[Stored data entries]
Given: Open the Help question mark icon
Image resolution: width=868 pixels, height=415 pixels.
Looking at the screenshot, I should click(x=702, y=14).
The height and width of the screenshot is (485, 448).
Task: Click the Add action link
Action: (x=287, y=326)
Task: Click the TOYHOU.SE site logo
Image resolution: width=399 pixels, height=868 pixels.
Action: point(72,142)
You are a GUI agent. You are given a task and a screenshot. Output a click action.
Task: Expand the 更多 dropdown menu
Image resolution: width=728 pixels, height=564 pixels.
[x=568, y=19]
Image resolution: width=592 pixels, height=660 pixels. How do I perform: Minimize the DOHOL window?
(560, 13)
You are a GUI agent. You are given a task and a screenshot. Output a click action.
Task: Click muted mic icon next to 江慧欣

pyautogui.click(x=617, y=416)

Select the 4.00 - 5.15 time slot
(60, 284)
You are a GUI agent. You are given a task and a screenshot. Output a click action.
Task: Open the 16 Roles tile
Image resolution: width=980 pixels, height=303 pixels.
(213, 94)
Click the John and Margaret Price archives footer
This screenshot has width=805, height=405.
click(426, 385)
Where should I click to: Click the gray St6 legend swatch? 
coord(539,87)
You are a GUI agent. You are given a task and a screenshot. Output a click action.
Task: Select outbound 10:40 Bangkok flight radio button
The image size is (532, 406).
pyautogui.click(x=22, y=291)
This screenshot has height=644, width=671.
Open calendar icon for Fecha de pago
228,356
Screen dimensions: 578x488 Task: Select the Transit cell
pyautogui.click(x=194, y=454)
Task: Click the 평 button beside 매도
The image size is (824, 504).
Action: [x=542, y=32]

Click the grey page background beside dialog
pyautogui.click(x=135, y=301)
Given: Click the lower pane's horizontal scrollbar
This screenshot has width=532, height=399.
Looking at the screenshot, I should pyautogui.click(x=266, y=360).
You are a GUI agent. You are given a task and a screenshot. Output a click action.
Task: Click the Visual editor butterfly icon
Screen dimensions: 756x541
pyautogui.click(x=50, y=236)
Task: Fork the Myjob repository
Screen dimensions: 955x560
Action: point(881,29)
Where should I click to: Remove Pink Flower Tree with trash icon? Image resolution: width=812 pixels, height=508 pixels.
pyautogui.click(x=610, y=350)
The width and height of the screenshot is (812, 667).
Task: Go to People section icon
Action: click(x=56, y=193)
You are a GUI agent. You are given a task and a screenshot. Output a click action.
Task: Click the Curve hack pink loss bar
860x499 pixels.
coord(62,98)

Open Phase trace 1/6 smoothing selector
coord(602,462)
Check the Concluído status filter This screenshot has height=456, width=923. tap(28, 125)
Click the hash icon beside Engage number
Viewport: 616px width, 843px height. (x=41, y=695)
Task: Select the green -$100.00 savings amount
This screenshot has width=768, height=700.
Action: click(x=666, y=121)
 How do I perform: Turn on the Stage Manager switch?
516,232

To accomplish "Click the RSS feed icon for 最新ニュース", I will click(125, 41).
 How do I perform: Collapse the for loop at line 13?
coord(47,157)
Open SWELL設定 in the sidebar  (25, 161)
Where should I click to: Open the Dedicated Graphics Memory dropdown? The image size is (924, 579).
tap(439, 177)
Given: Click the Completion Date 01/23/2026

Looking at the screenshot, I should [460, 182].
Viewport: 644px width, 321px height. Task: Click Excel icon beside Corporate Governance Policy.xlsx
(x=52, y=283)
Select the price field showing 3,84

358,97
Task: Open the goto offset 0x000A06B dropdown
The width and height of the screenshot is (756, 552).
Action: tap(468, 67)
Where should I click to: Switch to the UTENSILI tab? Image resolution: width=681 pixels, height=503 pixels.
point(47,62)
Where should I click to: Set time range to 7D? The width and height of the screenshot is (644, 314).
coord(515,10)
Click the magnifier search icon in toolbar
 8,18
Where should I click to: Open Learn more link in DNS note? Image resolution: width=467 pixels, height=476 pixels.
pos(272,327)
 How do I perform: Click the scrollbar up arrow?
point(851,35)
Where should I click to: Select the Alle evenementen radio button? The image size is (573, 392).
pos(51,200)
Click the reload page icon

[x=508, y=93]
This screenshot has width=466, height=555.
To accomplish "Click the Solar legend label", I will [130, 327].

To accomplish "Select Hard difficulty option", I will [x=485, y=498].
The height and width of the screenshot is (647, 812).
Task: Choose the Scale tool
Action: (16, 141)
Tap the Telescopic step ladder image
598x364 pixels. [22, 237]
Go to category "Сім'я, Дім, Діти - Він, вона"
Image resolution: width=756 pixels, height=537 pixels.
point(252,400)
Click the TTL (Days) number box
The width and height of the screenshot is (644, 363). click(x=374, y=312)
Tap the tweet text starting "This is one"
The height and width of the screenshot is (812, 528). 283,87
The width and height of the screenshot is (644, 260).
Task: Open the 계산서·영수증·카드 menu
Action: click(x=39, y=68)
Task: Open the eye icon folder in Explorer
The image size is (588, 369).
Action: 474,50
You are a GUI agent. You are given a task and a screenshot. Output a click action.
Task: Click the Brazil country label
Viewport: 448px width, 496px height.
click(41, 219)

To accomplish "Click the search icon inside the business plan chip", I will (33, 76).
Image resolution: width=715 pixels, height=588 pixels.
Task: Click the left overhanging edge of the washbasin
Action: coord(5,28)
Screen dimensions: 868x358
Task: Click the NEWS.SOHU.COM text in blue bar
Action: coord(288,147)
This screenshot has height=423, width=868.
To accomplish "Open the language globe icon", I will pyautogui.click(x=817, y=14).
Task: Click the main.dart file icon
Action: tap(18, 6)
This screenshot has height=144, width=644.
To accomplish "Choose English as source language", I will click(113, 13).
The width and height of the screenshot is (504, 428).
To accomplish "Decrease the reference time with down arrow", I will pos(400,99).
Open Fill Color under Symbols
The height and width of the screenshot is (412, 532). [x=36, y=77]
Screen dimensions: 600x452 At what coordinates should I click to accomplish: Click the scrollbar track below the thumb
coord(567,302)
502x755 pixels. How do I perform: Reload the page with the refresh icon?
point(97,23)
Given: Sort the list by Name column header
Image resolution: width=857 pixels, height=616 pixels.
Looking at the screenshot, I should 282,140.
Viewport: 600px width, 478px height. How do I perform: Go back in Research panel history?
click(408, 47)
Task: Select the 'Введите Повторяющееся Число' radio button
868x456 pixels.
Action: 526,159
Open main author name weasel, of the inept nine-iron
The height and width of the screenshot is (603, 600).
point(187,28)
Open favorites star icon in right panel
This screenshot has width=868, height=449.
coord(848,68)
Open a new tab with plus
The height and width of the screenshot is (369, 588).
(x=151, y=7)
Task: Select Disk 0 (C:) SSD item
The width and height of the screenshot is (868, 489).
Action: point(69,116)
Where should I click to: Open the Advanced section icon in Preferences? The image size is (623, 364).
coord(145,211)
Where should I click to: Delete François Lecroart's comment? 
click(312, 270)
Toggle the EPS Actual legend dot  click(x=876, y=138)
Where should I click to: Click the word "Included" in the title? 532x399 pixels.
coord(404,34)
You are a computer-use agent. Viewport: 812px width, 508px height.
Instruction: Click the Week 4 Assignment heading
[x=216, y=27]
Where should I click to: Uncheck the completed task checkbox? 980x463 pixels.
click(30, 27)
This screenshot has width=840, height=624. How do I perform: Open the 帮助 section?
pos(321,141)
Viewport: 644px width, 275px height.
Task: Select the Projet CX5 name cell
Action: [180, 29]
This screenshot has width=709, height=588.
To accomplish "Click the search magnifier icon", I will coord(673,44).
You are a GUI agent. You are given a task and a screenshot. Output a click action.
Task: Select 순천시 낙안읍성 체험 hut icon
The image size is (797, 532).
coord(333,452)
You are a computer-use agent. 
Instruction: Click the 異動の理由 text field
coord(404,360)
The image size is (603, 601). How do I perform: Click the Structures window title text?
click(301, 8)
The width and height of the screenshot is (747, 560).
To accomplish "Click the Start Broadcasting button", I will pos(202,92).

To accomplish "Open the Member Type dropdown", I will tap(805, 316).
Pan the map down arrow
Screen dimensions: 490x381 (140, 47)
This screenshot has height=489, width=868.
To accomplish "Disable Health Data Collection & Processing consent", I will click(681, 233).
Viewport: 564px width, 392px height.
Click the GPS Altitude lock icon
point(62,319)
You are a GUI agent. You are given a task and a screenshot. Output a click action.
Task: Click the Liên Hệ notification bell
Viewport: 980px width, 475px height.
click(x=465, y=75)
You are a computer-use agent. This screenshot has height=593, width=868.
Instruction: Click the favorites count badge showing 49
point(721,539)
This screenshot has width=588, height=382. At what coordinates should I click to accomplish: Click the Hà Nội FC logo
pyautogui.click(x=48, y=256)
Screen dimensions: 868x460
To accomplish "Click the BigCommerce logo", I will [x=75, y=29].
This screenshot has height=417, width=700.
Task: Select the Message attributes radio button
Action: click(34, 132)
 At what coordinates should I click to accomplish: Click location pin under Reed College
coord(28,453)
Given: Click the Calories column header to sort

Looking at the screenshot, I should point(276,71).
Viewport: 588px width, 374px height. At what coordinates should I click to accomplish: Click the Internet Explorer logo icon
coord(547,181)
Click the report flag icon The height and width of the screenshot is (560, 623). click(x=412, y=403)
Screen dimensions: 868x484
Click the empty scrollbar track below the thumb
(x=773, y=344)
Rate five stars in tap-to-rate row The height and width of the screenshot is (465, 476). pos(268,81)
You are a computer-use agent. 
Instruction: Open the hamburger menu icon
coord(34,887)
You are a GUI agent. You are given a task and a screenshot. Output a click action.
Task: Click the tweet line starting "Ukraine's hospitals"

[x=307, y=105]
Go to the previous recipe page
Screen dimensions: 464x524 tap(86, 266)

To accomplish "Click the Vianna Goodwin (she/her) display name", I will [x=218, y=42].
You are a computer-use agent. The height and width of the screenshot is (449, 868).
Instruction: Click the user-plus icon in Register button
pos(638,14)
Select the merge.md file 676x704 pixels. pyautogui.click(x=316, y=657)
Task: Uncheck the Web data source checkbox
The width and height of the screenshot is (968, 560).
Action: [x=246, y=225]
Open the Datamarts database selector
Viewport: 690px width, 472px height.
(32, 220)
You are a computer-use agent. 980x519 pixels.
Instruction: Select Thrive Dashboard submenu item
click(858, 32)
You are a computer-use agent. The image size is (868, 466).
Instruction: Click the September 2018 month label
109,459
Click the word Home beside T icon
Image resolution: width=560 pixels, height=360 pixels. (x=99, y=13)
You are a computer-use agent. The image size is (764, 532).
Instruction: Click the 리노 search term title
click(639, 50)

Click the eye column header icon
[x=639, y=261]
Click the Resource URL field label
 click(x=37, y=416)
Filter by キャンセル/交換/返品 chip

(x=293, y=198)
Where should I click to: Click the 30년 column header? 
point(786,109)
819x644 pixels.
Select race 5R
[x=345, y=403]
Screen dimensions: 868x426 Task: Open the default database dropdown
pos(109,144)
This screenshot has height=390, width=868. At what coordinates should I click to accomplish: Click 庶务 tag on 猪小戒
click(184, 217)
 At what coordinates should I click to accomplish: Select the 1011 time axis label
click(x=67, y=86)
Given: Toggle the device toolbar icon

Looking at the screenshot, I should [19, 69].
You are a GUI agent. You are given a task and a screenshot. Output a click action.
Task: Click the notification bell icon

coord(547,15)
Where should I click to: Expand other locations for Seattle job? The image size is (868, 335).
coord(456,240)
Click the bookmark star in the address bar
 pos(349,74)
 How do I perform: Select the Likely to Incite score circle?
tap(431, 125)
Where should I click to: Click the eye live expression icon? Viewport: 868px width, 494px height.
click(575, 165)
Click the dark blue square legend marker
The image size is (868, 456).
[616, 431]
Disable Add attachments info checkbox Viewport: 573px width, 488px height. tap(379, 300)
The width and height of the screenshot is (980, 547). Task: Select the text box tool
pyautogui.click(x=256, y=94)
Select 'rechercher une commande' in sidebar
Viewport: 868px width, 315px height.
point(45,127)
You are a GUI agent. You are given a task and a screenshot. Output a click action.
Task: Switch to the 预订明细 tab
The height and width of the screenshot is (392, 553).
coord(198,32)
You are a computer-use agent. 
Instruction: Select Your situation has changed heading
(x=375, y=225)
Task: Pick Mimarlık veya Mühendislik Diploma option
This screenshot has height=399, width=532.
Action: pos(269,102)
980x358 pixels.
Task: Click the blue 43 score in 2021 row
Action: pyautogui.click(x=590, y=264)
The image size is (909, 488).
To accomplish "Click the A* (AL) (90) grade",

Your task » Go through the entries above and count the lines with the word "Disable", then give only that number.

Output for this exercise » 2